PROBLEM TO WORK ON -
Among the entries below, find the lines holding "post" and copy them.

DATASET -
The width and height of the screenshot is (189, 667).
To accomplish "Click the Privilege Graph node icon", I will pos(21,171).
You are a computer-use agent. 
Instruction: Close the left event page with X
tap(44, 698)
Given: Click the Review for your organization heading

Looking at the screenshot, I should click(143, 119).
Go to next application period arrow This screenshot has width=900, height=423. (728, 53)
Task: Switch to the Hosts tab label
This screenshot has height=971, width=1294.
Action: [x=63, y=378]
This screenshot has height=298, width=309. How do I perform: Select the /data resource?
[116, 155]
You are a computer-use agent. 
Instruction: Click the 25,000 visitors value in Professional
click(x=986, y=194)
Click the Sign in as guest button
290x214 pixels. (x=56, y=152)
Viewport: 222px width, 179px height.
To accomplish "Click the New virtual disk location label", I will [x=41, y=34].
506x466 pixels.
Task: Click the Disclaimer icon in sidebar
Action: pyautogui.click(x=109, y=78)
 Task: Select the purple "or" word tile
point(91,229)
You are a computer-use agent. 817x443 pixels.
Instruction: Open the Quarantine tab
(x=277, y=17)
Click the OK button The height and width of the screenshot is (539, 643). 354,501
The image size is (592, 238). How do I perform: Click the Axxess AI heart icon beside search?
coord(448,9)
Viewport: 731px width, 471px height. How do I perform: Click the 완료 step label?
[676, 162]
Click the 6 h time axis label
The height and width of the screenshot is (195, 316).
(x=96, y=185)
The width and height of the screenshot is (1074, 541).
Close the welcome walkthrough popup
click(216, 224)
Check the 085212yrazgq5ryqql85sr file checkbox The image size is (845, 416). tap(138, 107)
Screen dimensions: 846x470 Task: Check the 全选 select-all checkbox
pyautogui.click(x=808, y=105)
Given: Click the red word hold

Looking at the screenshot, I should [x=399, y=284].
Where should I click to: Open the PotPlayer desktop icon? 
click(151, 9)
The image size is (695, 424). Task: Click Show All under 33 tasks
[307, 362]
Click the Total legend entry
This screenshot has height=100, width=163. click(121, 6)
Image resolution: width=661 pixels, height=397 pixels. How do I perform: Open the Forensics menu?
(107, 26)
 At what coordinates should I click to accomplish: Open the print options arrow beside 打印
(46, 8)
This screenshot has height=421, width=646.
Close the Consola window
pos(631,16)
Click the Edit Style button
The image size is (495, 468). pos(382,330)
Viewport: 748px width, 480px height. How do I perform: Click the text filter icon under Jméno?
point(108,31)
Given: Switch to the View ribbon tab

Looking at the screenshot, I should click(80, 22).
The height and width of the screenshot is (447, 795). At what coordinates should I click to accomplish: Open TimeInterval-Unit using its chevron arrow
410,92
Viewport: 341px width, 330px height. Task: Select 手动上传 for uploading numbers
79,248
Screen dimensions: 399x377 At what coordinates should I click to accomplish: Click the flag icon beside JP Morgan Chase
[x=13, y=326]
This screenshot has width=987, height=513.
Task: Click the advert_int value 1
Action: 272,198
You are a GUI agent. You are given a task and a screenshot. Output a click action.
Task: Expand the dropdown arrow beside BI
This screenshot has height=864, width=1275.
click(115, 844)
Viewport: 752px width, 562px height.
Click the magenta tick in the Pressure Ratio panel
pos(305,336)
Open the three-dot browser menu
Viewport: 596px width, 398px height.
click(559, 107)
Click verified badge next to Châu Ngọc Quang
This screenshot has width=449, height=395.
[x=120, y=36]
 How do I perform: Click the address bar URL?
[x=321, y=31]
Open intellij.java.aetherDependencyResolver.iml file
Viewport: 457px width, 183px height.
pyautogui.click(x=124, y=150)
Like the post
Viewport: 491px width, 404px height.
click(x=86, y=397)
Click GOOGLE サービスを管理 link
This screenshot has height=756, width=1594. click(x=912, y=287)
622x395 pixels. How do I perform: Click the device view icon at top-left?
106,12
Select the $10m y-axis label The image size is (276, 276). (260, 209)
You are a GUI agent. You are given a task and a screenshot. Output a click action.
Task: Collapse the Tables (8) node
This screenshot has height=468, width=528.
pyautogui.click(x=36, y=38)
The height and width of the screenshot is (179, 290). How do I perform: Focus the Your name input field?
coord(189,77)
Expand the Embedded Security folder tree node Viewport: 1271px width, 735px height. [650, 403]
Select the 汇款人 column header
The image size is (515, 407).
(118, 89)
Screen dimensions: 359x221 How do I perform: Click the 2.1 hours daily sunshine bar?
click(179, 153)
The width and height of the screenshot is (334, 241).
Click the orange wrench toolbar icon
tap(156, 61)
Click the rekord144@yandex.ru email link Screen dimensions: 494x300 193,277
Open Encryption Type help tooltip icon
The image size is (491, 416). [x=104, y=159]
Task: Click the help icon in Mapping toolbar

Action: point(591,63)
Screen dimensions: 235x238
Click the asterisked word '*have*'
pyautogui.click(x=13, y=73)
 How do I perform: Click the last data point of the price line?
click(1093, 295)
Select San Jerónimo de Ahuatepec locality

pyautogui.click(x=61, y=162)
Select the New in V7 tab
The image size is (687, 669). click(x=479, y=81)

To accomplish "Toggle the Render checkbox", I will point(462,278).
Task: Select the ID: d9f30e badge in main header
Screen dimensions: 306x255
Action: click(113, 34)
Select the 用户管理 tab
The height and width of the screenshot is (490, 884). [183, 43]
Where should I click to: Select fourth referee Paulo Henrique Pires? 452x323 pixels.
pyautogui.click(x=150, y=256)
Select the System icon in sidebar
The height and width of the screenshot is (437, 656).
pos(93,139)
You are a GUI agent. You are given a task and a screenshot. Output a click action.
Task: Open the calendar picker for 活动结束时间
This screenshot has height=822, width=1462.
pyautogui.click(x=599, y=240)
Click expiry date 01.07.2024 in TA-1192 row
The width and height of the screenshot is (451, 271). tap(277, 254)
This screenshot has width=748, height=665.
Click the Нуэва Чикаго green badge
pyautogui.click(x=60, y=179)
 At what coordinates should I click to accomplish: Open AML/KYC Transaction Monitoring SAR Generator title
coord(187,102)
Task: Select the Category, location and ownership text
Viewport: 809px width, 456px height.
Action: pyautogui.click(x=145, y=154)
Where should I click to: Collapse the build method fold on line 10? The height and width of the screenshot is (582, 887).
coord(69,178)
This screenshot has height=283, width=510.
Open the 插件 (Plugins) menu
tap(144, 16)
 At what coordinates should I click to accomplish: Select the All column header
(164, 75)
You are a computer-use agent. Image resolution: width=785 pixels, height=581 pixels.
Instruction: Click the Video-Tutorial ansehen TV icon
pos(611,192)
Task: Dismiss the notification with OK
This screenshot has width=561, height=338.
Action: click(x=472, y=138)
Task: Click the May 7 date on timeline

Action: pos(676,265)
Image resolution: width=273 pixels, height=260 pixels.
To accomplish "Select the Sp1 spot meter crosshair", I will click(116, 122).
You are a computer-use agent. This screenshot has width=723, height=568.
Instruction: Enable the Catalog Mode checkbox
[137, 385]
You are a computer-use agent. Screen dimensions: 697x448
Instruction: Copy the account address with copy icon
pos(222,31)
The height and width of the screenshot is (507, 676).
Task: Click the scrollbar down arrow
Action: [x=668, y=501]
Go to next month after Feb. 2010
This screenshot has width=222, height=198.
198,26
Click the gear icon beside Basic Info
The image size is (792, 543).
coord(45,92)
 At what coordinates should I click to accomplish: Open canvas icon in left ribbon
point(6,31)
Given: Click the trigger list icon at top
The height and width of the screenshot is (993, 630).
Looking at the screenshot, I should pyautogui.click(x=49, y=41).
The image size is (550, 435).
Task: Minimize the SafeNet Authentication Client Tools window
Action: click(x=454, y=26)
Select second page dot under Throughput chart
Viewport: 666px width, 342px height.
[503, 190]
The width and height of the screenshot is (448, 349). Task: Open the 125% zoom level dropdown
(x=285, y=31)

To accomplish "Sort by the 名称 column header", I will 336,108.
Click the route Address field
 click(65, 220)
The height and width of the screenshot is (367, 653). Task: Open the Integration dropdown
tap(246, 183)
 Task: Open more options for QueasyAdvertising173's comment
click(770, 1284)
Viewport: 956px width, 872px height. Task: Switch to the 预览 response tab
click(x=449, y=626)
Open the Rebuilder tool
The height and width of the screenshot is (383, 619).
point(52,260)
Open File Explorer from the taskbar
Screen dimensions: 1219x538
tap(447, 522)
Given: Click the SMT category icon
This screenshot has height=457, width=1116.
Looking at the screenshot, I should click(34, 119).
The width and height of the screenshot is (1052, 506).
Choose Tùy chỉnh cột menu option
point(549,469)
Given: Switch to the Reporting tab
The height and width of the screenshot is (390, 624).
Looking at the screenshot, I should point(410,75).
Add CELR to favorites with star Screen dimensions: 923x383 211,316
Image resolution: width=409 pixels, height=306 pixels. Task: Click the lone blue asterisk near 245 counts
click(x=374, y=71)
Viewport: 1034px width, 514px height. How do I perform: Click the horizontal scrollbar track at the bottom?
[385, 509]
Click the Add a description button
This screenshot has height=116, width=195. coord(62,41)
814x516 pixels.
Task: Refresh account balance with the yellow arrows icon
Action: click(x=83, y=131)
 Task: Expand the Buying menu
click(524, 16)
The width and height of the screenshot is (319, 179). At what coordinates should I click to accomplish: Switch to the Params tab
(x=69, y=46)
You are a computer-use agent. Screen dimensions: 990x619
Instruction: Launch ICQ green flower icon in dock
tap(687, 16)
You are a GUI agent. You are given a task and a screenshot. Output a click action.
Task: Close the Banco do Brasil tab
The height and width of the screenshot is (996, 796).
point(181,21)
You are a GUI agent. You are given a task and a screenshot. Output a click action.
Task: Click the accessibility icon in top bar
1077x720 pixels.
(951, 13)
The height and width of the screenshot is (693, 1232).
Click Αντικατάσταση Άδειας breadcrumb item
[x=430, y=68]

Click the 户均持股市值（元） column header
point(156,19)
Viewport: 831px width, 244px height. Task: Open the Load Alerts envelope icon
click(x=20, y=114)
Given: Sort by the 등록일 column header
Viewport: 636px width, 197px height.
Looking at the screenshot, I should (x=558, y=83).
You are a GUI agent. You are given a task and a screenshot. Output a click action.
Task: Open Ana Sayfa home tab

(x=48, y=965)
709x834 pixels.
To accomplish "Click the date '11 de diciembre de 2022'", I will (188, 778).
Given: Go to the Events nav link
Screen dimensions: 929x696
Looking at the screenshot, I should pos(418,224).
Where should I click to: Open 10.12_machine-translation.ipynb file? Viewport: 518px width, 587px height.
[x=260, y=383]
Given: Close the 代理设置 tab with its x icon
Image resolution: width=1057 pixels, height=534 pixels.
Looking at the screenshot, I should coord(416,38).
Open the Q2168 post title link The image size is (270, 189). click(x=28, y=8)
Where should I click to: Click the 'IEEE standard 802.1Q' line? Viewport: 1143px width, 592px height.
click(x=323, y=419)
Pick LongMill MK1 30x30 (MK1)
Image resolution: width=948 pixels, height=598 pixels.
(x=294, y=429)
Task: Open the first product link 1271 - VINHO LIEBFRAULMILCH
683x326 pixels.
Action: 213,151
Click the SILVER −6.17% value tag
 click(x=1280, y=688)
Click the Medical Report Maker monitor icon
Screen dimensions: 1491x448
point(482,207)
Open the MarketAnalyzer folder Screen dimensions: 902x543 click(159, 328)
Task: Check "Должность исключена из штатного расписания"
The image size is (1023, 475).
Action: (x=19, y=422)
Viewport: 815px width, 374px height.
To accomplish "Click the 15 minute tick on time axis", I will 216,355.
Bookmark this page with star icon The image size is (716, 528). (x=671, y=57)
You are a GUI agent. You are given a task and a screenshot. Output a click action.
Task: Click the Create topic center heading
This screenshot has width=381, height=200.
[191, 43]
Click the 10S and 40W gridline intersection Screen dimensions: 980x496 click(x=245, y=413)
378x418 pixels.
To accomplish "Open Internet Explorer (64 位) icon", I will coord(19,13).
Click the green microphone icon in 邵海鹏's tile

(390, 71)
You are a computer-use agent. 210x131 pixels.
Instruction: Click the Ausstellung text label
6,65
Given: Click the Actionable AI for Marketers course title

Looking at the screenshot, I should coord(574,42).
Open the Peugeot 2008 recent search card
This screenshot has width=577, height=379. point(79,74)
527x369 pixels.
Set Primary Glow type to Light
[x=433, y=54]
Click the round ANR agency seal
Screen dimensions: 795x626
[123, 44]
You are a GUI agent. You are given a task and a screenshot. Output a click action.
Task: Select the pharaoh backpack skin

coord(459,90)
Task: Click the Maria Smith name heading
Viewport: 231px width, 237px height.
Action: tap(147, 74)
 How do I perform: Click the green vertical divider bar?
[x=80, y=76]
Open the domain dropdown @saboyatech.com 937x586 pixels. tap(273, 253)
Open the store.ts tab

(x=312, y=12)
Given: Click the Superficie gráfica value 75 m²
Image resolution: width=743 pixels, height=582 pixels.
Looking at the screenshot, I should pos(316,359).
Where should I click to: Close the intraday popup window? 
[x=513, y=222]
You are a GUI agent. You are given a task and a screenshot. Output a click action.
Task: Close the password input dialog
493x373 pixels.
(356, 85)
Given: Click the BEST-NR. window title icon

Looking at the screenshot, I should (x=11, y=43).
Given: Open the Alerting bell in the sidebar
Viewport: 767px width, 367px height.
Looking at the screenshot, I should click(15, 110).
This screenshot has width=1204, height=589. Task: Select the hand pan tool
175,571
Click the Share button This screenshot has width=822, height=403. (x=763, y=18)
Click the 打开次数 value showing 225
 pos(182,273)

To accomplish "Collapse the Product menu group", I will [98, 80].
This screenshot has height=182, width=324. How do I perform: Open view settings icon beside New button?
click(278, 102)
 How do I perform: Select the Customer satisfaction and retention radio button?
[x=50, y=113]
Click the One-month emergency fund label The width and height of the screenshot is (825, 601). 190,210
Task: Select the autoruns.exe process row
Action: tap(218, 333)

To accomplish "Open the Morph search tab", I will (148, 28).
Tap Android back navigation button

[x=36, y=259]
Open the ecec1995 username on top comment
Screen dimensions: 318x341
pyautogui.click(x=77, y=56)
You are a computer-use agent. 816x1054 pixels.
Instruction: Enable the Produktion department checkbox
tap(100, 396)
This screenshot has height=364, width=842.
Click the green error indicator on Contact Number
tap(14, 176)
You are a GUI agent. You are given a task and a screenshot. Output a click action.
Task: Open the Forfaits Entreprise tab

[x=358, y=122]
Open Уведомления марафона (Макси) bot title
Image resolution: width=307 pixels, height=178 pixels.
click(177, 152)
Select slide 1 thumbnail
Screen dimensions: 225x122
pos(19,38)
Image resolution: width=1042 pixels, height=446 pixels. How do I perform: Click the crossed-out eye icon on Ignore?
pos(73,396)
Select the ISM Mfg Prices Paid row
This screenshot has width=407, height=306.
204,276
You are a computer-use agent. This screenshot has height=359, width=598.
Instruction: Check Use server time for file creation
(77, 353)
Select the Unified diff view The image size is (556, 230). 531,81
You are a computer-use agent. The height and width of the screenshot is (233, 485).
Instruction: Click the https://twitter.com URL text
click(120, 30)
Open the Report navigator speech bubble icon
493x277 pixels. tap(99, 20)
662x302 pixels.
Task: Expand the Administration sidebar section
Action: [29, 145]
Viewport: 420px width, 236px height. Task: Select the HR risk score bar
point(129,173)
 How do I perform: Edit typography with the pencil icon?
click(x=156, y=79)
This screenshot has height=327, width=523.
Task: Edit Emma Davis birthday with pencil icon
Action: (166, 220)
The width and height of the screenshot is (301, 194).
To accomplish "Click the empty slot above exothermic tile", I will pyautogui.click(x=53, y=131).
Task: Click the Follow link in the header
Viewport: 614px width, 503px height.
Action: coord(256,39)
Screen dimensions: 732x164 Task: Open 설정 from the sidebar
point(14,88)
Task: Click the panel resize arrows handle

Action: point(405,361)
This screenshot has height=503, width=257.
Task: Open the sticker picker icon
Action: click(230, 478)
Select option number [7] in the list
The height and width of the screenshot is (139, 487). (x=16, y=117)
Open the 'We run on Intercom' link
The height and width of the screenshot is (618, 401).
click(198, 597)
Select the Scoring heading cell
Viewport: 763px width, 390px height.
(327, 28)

WRITTEN RESPONSE -
Like the post
Open the Q2168 post title link The image size is (270, 189). click(x=28, y=8)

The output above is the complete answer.